Tulis ulang bagian teks tentang hari terakhir di Kyoto, mulai dari kata-kata yang memuat "Semalam kami sibuk" dan berhenti setelah "dua hari sebelumnya.". Ganti "sahabat" dengan "teman".

* **Kutipan Teks**
════════════════════

Semalam kami sibuk membereskan koper hingga dini hari, membuat kami akhirnya bangun kesiangan hari itu. Yap, hari itu adalah penutup delapan hari petualangan kami (saya dan sahabat) di Jepang, dan kami putuskan menghabiskan hari terakhir kami di Kyoto, menyambangi spot-spot turis yang tak sempat kami sambangi pada dua hari sebelumnya.
Tak seperti saat menghabiskan senja di Kyoto dua hari sebelumnya, hari itu sang surya tak segan membiaskan cahayanya ke seantero Kyoto. Ramalan cuaca hari itu memang cerah seharian, jadi saya tinggalkan payung 100 yen saya di apartemen. Seharian berkeliling Kyoto kami memanfaatkan Kyoto Bus Pass seharga 600 yen. Pass ini dapat digunakan untuk menaiki bis secara unlimited selama seharian penuh. Dari informasi yang saya baca, spot-spot turis dapat dijangkau dengan mudah menggunakan bis, jadi tidak perlu pusing mengeluarkan ongkos selama di Kyoto, cukup berbekal Kyoto Bus Pass saja.

════════════════════

* **Data Sumber**
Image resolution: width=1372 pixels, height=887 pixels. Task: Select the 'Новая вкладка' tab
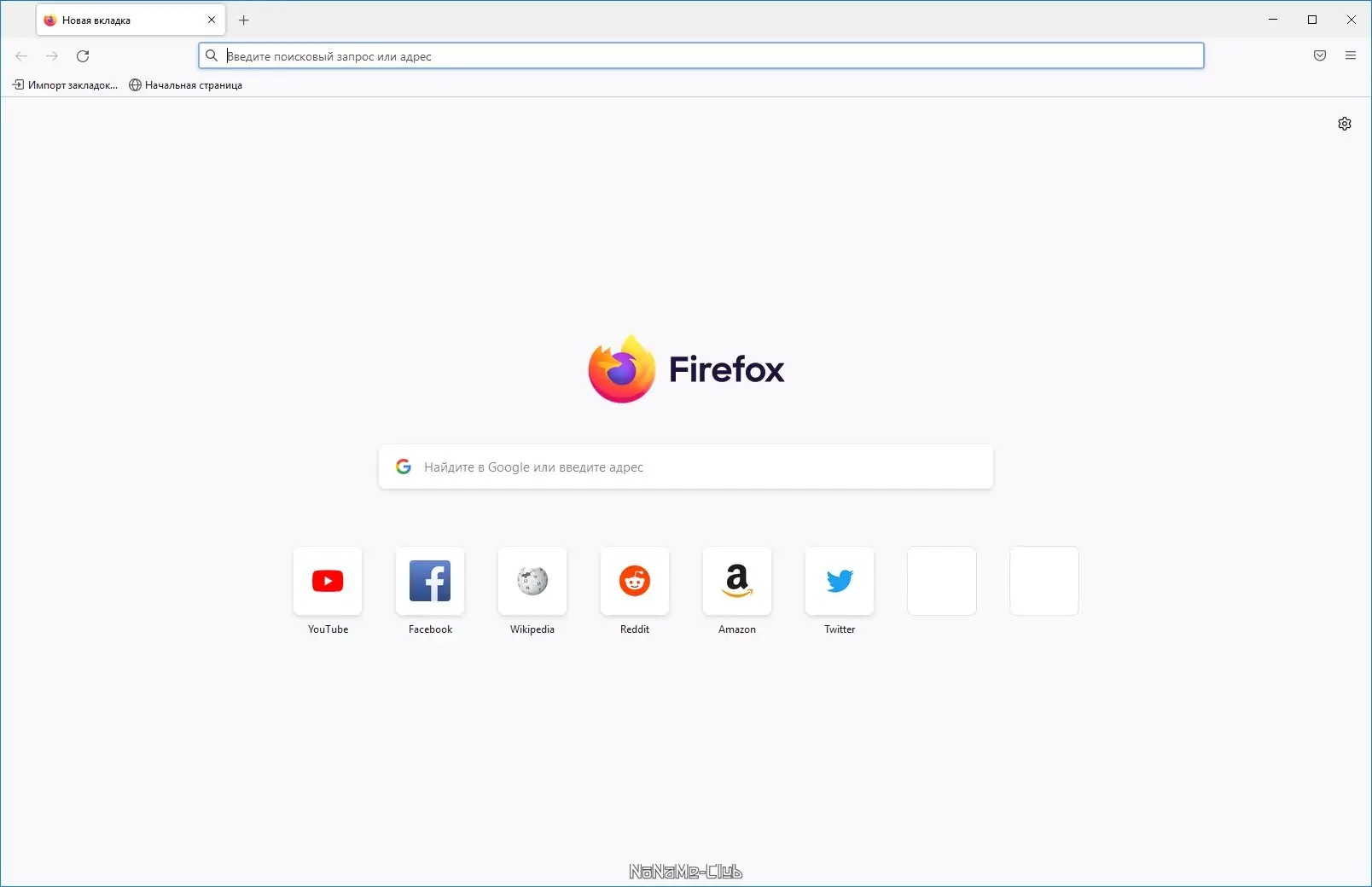click(119, 19)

════════════════════

* **Jawaban Latihan**
Semalam kami sibuk membereskan koper hingga dini hari, membuat kami akhirnya bangun kesiangan hari itu. Yap, hari itu adalah penutup delapan hari petualangan kami (saya dan teman) di Jepang, dan kami putuskan menghabiskan hari terakhir kami di Kyoto, menyambangi spot-spot turis yang tak sempat kami sambangi pada dua hari sebelumnya.